Even though I’d lived in Glasgow for years in the 1990s, I’d never been inside the Glasgow Cathedral. This pilgrimage kept taking me to the story of St Mungo the patron saint of Glasgow and I was particularly interested in the story of his mother Thenue who had been cast out of her home and village as a witch. I love stained glass and historic architecture and this cathedral was the resting place of St Mungo held in the lower crypt of the church.

Glasgow Cathedral is the oldest surviving church in Scotland but it wasn’t on my list to visit at all. And yet, here I was. When I stepped inside it, the energy was very odd. I soon realised it was a church on top of a church on top of a church. The original building that had been set up by Mungo was built over in 6th century and then finally the huge cathedral that we see now was begun in the 13th century.
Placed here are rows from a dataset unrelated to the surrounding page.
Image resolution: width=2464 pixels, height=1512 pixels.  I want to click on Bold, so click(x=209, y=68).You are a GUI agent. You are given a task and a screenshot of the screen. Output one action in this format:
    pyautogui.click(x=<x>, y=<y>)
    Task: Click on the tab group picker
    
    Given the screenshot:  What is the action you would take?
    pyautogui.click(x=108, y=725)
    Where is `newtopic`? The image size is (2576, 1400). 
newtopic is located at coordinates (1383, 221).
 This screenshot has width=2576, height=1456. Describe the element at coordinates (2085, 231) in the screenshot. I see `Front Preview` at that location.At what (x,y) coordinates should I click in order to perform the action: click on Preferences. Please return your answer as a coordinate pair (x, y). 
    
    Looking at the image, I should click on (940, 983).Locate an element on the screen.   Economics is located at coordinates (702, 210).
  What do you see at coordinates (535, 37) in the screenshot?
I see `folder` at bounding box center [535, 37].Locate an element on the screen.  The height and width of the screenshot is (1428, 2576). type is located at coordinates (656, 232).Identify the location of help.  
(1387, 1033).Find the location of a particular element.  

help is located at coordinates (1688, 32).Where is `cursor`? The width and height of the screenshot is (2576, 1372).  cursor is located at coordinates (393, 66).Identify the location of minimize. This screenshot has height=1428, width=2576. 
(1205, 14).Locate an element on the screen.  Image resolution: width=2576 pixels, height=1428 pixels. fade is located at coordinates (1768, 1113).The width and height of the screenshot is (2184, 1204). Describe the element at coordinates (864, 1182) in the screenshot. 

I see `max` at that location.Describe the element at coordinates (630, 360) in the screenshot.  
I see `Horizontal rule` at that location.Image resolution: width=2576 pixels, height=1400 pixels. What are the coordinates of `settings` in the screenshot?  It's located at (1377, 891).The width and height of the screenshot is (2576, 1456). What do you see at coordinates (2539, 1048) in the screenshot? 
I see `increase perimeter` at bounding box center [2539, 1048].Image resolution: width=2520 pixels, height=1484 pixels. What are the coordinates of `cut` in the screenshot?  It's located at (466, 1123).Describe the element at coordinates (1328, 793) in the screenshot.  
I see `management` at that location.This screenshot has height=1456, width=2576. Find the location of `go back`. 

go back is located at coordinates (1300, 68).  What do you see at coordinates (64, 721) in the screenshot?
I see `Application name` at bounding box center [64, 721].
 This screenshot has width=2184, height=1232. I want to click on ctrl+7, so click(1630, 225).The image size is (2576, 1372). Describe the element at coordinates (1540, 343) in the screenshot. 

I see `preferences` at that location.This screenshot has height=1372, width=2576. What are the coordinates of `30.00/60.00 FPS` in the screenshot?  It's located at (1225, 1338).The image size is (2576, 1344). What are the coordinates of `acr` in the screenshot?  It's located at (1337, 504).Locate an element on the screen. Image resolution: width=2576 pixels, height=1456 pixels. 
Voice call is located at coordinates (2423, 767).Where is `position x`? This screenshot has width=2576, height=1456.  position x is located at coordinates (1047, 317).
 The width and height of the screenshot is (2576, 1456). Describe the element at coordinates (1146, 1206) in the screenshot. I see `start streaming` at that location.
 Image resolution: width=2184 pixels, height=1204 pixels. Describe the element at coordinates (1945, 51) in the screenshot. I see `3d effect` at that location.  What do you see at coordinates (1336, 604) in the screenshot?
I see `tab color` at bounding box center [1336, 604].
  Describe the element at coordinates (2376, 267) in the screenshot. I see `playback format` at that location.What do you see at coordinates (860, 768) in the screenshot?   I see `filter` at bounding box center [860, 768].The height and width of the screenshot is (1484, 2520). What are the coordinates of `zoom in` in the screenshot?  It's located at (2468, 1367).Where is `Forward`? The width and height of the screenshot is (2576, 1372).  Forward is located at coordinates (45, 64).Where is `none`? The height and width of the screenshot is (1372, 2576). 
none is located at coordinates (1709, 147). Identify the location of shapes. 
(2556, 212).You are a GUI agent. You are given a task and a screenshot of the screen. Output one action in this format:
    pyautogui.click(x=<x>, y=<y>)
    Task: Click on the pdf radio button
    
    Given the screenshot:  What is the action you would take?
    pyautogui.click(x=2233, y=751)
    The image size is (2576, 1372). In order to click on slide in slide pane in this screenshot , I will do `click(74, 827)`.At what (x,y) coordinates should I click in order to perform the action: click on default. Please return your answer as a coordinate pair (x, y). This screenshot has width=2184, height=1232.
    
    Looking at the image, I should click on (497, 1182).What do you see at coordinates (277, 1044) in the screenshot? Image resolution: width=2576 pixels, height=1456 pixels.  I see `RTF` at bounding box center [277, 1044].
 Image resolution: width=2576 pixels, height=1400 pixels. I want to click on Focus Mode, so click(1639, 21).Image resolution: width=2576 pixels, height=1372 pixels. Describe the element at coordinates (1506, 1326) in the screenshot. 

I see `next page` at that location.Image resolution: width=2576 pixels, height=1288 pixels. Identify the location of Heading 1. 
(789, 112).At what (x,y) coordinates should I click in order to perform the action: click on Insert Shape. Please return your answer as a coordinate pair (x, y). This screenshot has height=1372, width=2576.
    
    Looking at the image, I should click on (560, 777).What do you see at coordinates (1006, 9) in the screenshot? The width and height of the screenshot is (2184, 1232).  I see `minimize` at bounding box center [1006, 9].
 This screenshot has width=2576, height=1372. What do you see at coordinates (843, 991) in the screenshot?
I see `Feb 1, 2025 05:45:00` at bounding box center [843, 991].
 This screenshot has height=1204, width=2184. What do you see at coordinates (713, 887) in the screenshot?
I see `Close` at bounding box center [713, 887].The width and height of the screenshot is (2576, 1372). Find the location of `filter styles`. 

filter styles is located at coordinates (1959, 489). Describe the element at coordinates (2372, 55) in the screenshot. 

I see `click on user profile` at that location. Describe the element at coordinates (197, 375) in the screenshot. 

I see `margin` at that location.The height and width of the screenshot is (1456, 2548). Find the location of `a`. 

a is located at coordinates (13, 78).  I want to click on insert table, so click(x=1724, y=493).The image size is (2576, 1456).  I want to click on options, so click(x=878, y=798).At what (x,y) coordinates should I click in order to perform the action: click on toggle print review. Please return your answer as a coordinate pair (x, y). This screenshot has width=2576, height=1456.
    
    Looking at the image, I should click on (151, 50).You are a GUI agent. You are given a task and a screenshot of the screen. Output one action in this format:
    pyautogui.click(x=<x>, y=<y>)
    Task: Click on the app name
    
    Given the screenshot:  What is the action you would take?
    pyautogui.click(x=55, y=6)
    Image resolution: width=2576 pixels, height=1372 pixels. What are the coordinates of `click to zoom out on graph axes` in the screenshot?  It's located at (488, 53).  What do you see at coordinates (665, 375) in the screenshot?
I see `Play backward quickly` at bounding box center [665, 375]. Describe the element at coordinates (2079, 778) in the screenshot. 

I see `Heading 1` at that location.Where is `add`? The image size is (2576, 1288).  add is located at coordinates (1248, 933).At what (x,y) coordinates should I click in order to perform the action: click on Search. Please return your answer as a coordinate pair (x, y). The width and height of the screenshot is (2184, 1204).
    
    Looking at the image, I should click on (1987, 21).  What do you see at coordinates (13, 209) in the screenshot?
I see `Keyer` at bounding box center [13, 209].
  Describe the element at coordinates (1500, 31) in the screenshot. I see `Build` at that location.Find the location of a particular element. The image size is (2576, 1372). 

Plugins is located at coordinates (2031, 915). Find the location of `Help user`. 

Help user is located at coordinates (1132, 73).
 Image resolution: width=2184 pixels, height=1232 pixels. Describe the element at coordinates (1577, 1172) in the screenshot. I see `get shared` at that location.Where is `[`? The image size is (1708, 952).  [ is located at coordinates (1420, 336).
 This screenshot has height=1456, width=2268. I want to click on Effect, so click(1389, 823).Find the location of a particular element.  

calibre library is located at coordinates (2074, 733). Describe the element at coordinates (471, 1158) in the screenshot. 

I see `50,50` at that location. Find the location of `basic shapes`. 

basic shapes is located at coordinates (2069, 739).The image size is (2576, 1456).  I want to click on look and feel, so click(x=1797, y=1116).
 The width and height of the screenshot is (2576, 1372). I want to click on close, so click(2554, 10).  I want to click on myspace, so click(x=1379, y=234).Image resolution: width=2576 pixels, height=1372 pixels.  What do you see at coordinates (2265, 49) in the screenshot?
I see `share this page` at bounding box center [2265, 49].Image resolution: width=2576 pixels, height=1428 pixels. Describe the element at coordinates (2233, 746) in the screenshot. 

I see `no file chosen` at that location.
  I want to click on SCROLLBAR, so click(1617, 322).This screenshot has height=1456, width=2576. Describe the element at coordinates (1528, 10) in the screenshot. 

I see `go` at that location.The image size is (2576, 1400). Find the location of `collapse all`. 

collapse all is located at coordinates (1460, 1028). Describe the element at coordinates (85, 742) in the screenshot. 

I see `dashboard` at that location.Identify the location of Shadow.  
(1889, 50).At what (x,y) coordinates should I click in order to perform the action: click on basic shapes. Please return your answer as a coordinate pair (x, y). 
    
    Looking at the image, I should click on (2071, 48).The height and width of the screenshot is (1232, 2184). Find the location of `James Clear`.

It is one of only 2 cathedrals that survived the reformation in Scotland - the miracle is that it is still standing at all.

As I made my way down deeper and deeper into crypt where Mungo is held I began to feel so weak I could hardly walk ( I still hadn’t worked out just how sick I was - ignoring all the signs). I noticed a strange feature in the far corner of the crypt and realised it was a well. I later found out that this holy well was the site of huge medieval pilgrimages and it was the well that drew Mungo to this place - they had built the cathedral around the well.

I then climbed stairs to the entrance of what is called Blackadder’s Aisle and on the threshold of stepping into this strange white room, I realised I couldn’t lift my feet. I could not walk a step further. I pretended to be fiddling with my camera as I was frozen in place on the stairs and people had to step around me, I was so freaked out I couldn’t work out what was happening. I looked up at the ceiling inside Blackadder’s Aisle and this is the face that looked down at me from the ancient beams.

I found I could move my legs again and slowly slowly made my way out of the cathedral. Out on the street, within minutes I could stand up straight and walk normally again.

When I got home from this pilgrimage I did the research and found that St Mungo’s shrine and well was the centre of pilgrimage in medieval Glasgow - my own ancestors who lived around Glasgow would have absolutely made this pilgrimage in their time. As I was writing this newsletter I began to research the significance of the Blackadder’s Aisle and why it had felt so completely different to the rest of the cathedral and found out that it had been built over an ancient graveyard linked to Mungo’s pilgrimage site at the well.

Whose feet had walked those same steps? Had I stepped into a memory held in the stones, the ghost of a pilgrim who had come seeking a cure for their crippled legs or illness? Had I met my own ancestor?

I will never know and I will never forget it. This pilgrimage as difficult as it was, helped me to create a completely new relationship to my body and health and I returned home to give up sugar completely and heal inflammation in my body. This shadow pilgrimage gave me a new life.